IAEA steps up pressure on the Iranian Horn

IAEA steps up pressure on Iran: Update 2

Updates with changes throughout

The UN’s nuclear watchdog has stepped up pressure on Iran over inspection access, with its first formal call in nearly eight years for Tehran to co-operate.

The IAEA has adopted a resolution after months of more informal public requests by its director-general, Rafael Grossi, for inspectors to be permitted access to locations and for clarification on possible undeclared nuclear material and nuclear-related activities in Iran. This is the first such formal resolution on Iran that the IAEA has adopted since September 2012.

Unfettered IAEA access to Iran’s nuclear facilities was a key part of the Joint Comprehensive Plan of Action (JCPOA) nuclear deal, under which Iran was freed of US and EU sanctions and allowed to export its crude unhindered. But this deal has been unravelling since the US pulled out of the deal and reimposed sanctions in 2018.

Tehran said in January that it would take a “fifth and final” step to reduce compliance with the deal by removing restrictions placed on the number of centrifuges installed at its two uranium enrichment sites in Natanz and Fordow. Shortly after that move the JCPOA’s three European signatories — France, Germany and the UK — triggered the deal’s dispute mechanism, although nothing tangible came from it.

Iran’s “nuclear breakout” — the time required to enrich its existing uranium stockpile to weapons-grade material — has shrunk to three months from the JCPOA benchmark of one year, Institute for Science and International Security president David Albright projects. “Obviously, we do not fear they are going to do that right now — it is a benchmark.”

Significantly, the resolution adopted by the IAEA today was put forward by the three European governments. Their foreign ministers met today in Berlin where they again affirmed their commitment to the JCPOA.

“We must address shared concerns about Iran’s nuclear programme, its ballistic missile programme and its destabilising regional activities in the long term. To this end, we continue to believe that the strategy of maximum pressure will not effectively serve this goal,” they said, referring to a phrase that the US government has used to describe its strategy on Iran.

The three said that they will seek a ministerial-level meeting with the Iranian government “to take stock”, and said that any unilateral attempt to trigger fresh UN sanctions on Iran would be incompatible with their efforts to preserve the JCPOA.

The Europeans are pushing back against a US threat to invoke a UN Security Council “snapback” provision that would require the EU to impose economic sanctions if Tehran violates the terms of the nuclear deal.

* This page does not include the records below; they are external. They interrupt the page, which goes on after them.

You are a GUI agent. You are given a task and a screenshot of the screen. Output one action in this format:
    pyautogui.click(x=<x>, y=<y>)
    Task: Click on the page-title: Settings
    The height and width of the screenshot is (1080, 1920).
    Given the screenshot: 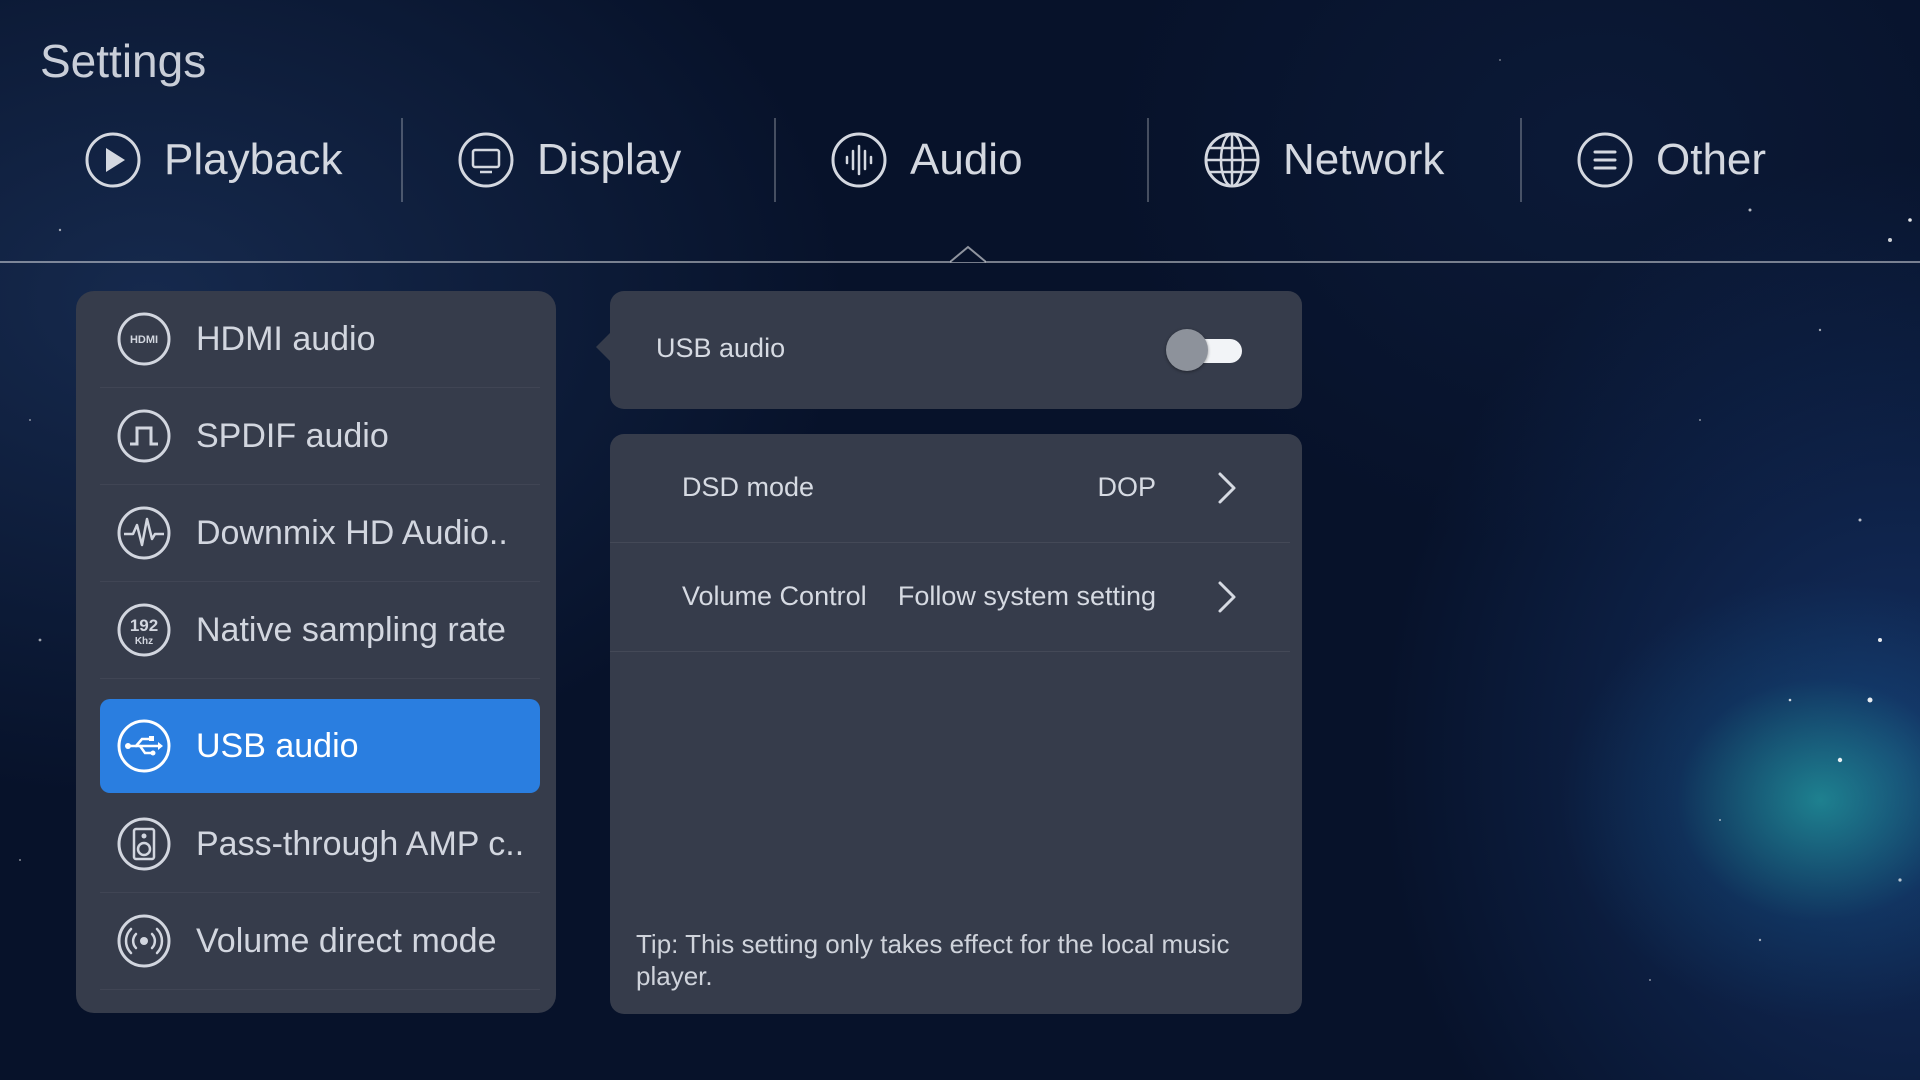 What is the action you would take?
    pyautogui.click(x=124, y=61)
    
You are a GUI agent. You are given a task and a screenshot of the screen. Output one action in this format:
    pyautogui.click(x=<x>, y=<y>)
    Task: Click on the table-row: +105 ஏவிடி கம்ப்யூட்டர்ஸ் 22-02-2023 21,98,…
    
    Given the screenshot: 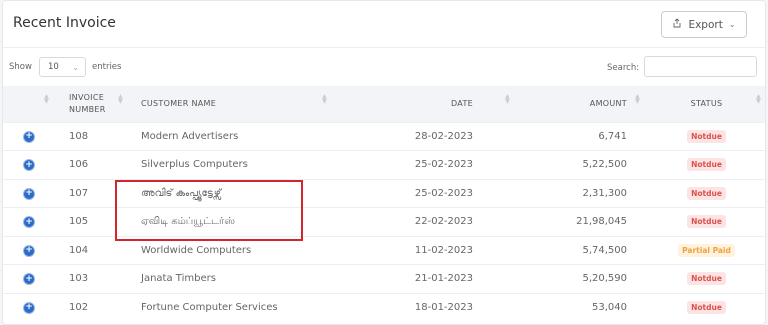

US officials say they are considering the move as a way to force the UN Security Council to extend an embargo on arms sales to Iran that expires in October.

But the gambit — which involves making a legal claim that the US is still a JCPOA member for that particular purpose, despite the earlier withdrawal — may have more to do with ensuring that the nuclear deal cannot be restored regardless of the outcome of the US presidential election in November.

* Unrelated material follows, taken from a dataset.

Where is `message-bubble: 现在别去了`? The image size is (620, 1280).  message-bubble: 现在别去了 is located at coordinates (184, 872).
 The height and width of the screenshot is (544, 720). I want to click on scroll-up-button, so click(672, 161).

President Donald Trump has repeatedly called the deal the “worst ever”. The presumptive Democratic nominee in the presidential race, former vice president Joe Biden, has said that if he wins the presidency, the US will resume its commitments under the JCPOA — including oil sanctions relief — so long as Iran resumes compliance with the deal. But that assumes a willing partner in Tehran, where enthusiasm for an agreement with the US has waned after Trump’s unilateral moves.

“If it is President Trump winning re-election, he wants to increase his leverage and the maximum pressure campaign” by pushing for a UN-mandated snapback, says Rich Goldberg, who directed the Iran sanctions effort at the White House in 2018-19. “If Joe Biden wins the election, he too benefits from a snapback,” Goldberg says. “Much better to have the benefit of the maximum pressure campaign sanctions and a reset of all the strategic restrictions on Iran.”

US sanctions have cut Iran’s crude exports by 2mn b/d but have fallen short of Washington’s professed objective of bringing shipments to zero.